[whatwg] Device Element
Aryeh Gregor
Simetrical+w3c at gmail.com
Mon Jan 3 14:38:54 PST 2011
On Mon, Jan 3, 2011 at 4:45 PM, Diego Perini <diego.perini at gmail.com> wrote:
> So next question is why allow Adobe Flash and plug-ins in general to
> do that wildly and not allow others to have the same capability and be
> so paranoid about security when that is already broken by other means
> at higher levels ?
If something is available in HTML, any website can run it. Websites
can't just install plugins. The only way for them to install plugins
is by getting the user to run an executable, which browsers put lots
of scary "be careful" signs around just like for any other downloaded
executable. If the website can get the user to install a plugin, it
can get them to run any program, so there's no security at all from
that point forward.
Yes, HTML features can require user confirmation, like geolocation
usually does.
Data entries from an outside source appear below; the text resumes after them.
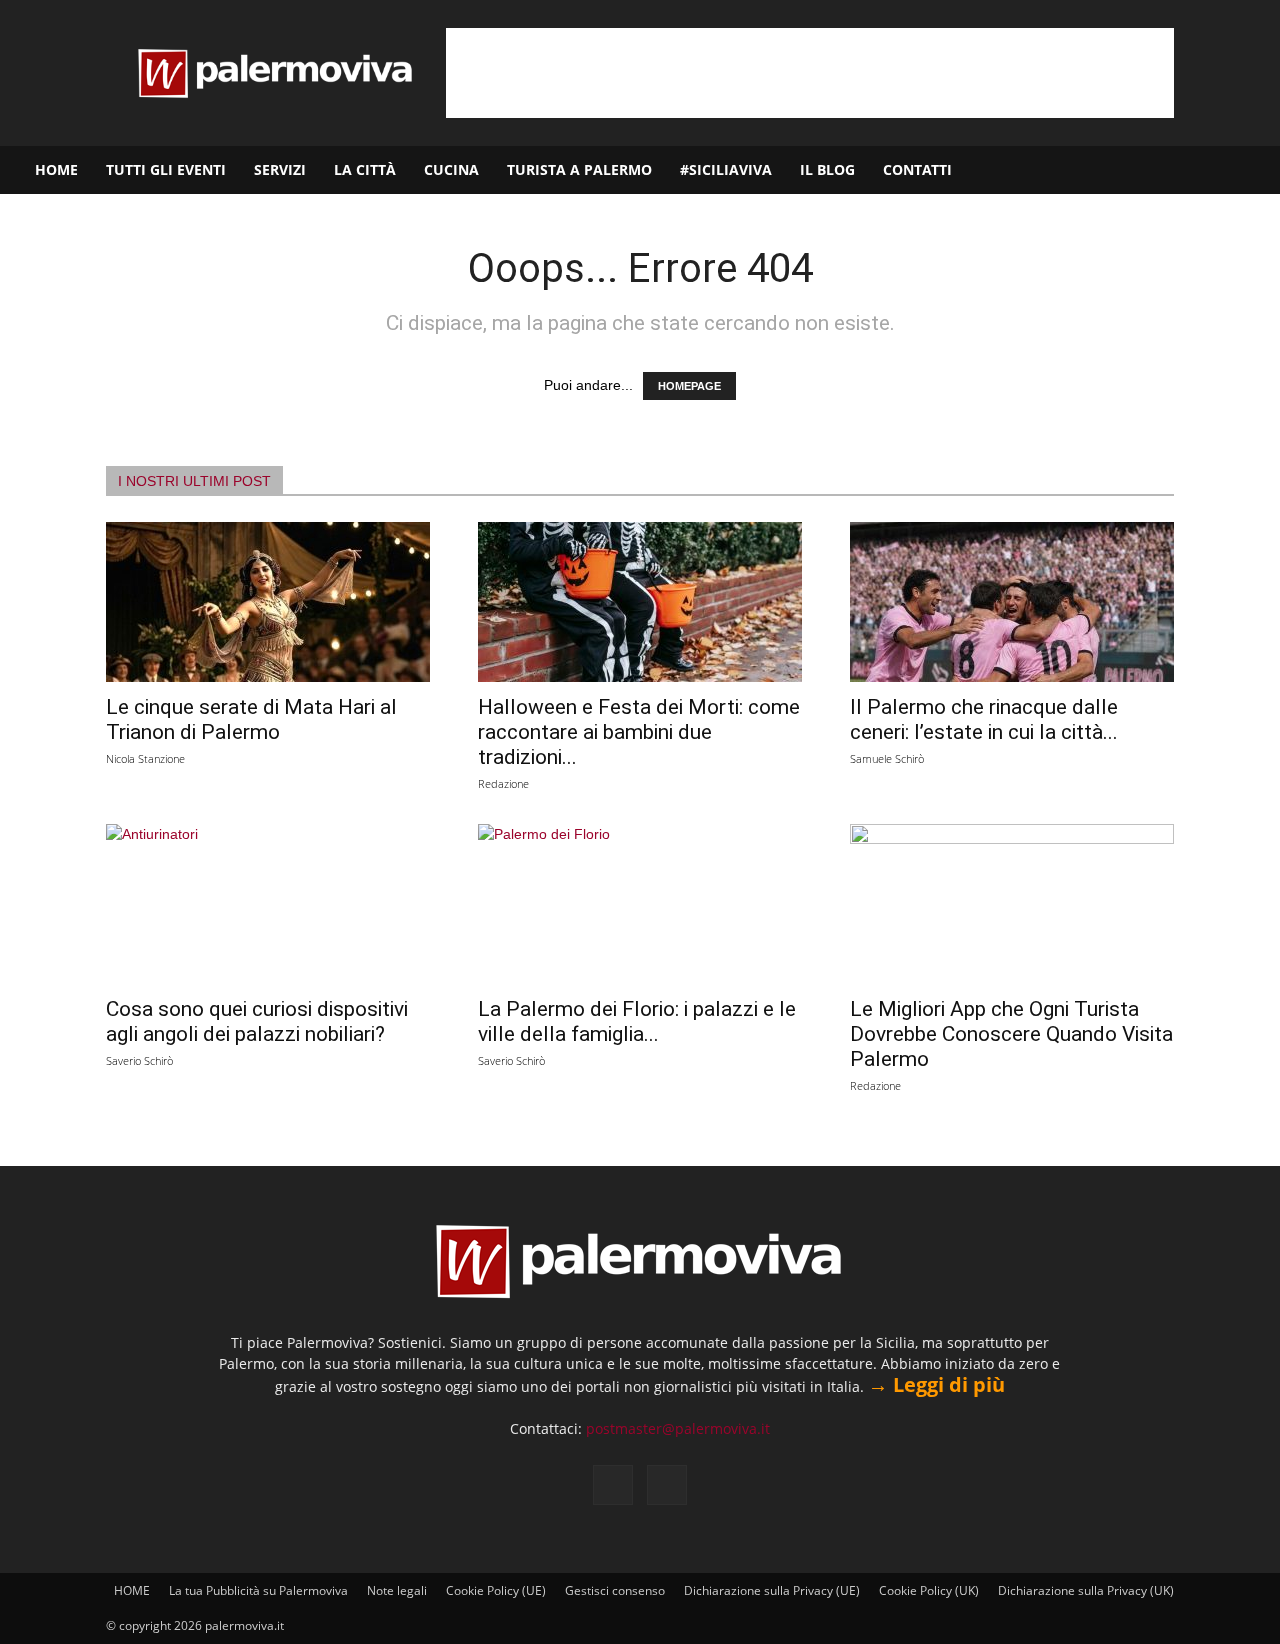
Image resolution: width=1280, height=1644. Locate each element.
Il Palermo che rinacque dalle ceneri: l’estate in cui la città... (984, 719)
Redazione (503, 783)
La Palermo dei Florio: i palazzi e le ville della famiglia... (637, 1021)
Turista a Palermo (579, 169)
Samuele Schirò (887, 758)
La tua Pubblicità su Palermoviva (258, 1590)
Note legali (397, 1590)
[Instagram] (1201, 170)
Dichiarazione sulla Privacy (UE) (772, 1590)
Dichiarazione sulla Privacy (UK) (1086, 1590)
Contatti (917, 169)
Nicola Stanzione (145, 758)
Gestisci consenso (615, 1590)
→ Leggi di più (936, 1384)
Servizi (280, 169)
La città (365, 169)
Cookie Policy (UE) (496, 1590)
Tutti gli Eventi (166, 169)
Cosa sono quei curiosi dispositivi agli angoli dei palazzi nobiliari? (257, 1021)
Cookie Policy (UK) (929, 1590)
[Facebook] (1167, 170)
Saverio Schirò (139, 1060)
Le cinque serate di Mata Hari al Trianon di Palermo (251, 719)
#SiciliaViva (726, 169)
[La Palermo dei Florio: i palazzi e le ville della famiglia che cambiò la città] (640, 904)
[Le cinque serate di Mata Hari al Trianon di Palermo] (268, 602)
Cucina (451, 169)
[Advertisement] (810, 73)
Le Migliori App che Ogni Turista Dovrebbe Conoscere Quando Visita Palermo (1011, 1034)
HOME (56, 169)
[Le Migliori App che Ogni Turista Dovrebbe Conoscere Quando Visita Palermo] (1012, 904)
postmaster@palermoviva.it (678, 1428)
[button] (1256, 171)
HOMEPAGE (689, 386)
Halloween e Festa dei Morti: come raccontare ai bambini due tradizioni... (639, 732)
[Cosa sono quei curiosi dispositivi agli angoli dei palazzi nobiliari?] (268, 904)
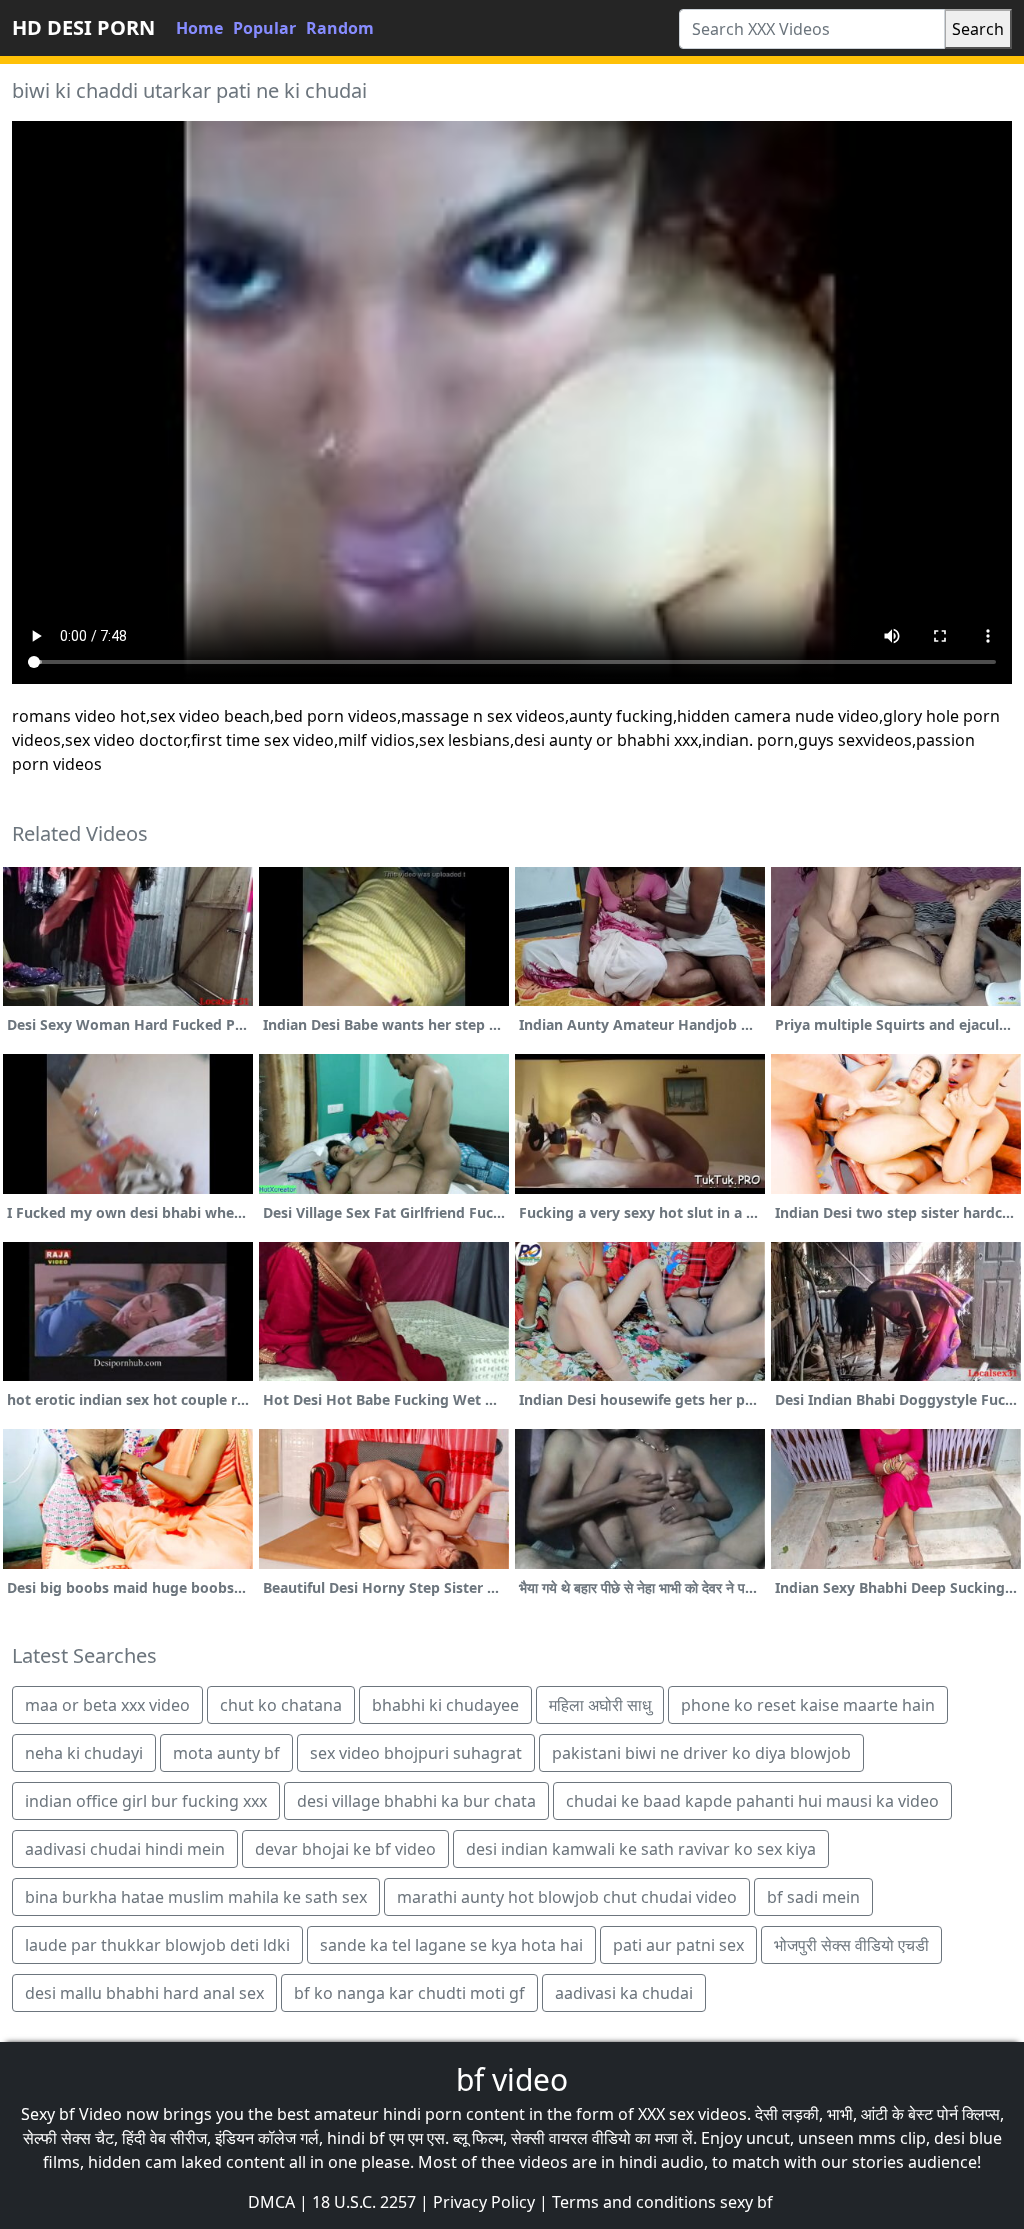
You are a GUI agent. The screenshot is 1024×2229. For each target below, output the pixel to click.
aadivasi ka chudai (624, 1993)
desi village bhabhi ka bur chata (416, 1801)
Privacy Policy (484, 2202)
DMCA (271, 2202)
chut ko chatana (281, 1705)
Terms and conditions (634, 2202)
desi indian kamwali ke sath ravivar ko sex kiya (641, 1849)
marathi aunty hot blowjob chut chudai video (567, 1897)
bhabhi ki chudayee (445, 1705)
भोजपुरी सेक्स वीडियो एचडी (851, 1945)
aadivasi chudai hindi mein (125, 1849)
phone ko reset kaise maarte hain (808, 1705)
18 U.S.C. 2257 (364, 2202)
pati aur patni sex (678, 1945)
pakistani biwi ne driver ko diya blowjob (701, 1753)
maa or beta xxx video (107, 1705)
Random (340, 28)
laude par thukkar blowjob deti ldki (157, 1945)
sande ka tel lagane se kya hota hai (451, 1945)
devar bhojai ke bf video (345, 1849)
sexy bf (746, 2202)
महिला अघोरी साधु (600, 1705)
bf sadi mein (813, 1897)
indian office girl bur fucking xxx (146, 1801)
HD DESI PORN (83, 27)
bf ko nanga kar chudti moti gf (409, 1993)
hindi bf (356, 2138)
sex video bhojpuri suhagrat (416, 1753)
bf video (512, 2079)
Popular (264, 28)
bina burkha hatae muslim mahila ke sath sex (196, 1897)
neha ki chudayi (84, 1753)
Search (978, 29)
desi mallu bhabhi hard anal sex (144, 1993)
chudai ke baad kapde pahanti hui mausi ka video (752, 1801)
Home (199, 28)
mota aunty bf (226, 1753)
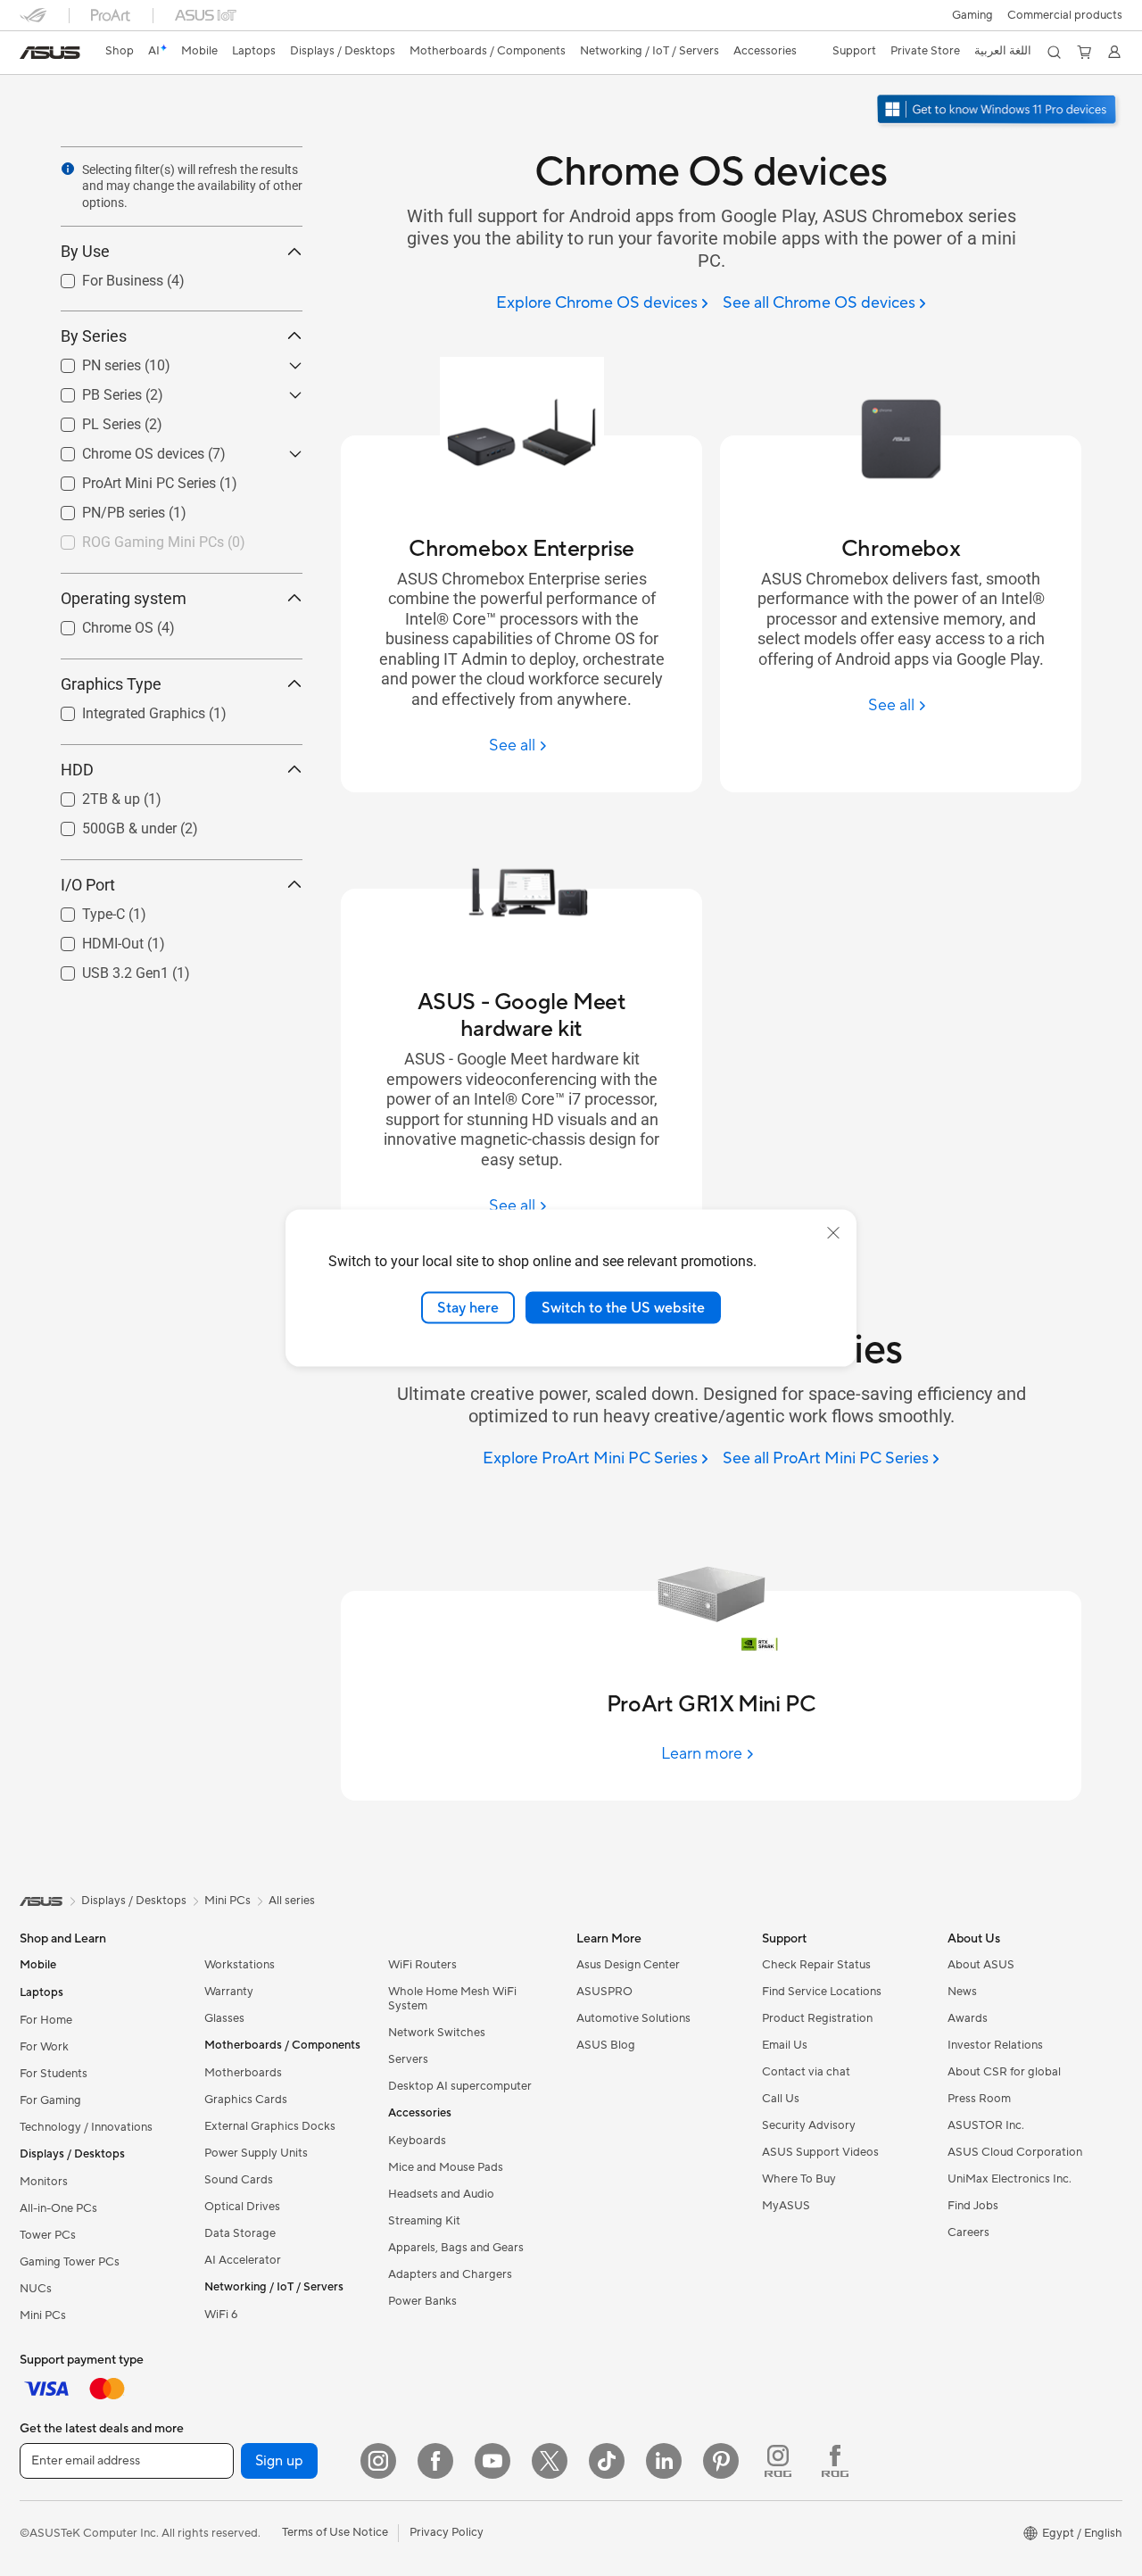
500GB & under (108, 824)
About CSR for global (1004, 2072)
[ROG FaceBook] (835, 2461)
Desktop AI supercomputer (460, 2086)
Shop (119, 51)
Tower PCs (48, 2235)
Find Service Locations (821, 1991)
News (962, 1991)
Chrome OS (96, 623)
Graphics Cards (245, 2099)
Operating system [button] (123, 598)
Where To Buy (799, 2179)
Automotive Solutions (633, 2018)
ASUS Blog (605, 2045)
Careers (968, 2232)
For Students (53, 2074)
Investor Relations (995, 2045)
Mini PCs (43, 2315)
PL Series (90, 419)
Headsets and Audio (441, 2194)
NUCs (36, 2289)
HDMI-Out (91, 939)
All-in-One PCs (58, 2208)
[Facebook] (435, 2461)
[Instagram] (378, 2461)
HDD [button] (77, 769)
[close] (833, 1232)
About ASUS (981, 1965)
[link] (50, 52)
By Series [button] (94, 336)
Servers (408, 2059)
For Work (44, 2047)
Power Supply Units (256, 2153)
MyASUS (786, 2206)
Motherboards (243, 2073)
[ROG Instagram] (778, 2461)
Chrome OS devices (122, 449)
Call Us (780, 2098)
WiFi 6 (220, 2314)
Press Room (979, 2098)
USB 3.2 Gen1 (104, 968)
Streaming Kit (424, 2221)
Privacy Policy (447, 2532)
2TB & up (90, 794)
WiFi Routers (422, 1965)
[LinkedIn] (664, 2461)
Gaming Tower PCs (70, 2262)
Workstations (239, 1965)
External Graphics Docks (269, 2126)
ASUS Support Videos (820, 2152)
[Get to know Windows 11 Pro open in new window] (998, 111)
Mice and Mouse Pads (445, 2167)
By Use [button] (85, 252)
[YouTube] (492, 2461)
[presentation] (68, 169)
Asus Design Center (628, 1965)
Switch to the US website (623, 1307)
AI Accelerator (242, 2260)
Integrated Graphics (122, 708)
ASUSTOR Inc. (986, 2125)
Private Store (925, 51)
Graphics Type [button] (111, 684)
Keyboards (417, 2140)
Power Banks (422, 2301)
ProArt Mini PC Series (127, 478)
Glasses (224, 2018)
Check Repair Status (816, 1965)
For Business (101, 277)
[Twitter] (549, 2461)
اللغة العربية (1002, 51)
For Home (46, 2020)
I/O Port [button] (88, 884)
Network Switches (436, 2032)
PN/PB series (102, 508)
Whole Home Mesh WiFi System (452, 1998)
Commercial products (1064, 15)
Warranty (228, 1991)
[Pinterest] (721, 2461)
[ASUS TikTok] (607, 2461)
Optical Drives (242, 2206)
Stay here (468, 1307)
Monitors (44, 2181)
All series (292, 1900)
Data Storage (240, 2233)
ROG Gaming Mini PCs (132, 537)
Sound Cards (238, 2180)
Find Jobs (973, 2206)
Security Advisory (809, 2125)
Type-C (82, 909)
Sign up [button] (279, 2461)
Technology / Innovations (86, 2127)
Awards (968, 2018)
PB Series (90, 390)
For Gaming (50, 2100)
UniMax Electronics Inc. (1010, 2179)
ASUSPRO (604, 1991)
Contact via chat (806, 2072)
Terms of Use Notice (335, 2532)
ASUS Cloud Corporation (1015, 2152)
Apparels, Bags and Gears (456, 2248)
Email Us (784, 2045)
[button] (972, 15)
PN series (90, 360)
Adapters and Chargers (450, 2274)
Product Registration (817, 2018)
But the kind of mild confirmation needed for
geolocation is not suitable for allowing arbitrary file read/write
access. The latter would require much scarier-looking permission, in
fact about as much as installing a program, since it would be trivial
to escalate to arbitrary code execution. We don't want to encourage
websites to pop up warnings like that all the time, because 1) many
users won't give permission, which makes the feature much less useful
to authors; and 2) it desensitizes users so they click yes all the
time.
So this is really apples and oranges. Part of the point of the web is
it's relatively safe. You can't compare web platform features to
arbitrary code like plugins. This sort of feature will probably come
in time, driven by Chrome OS if nothing else, but it will have to be
thought out carefully to balance security against usability.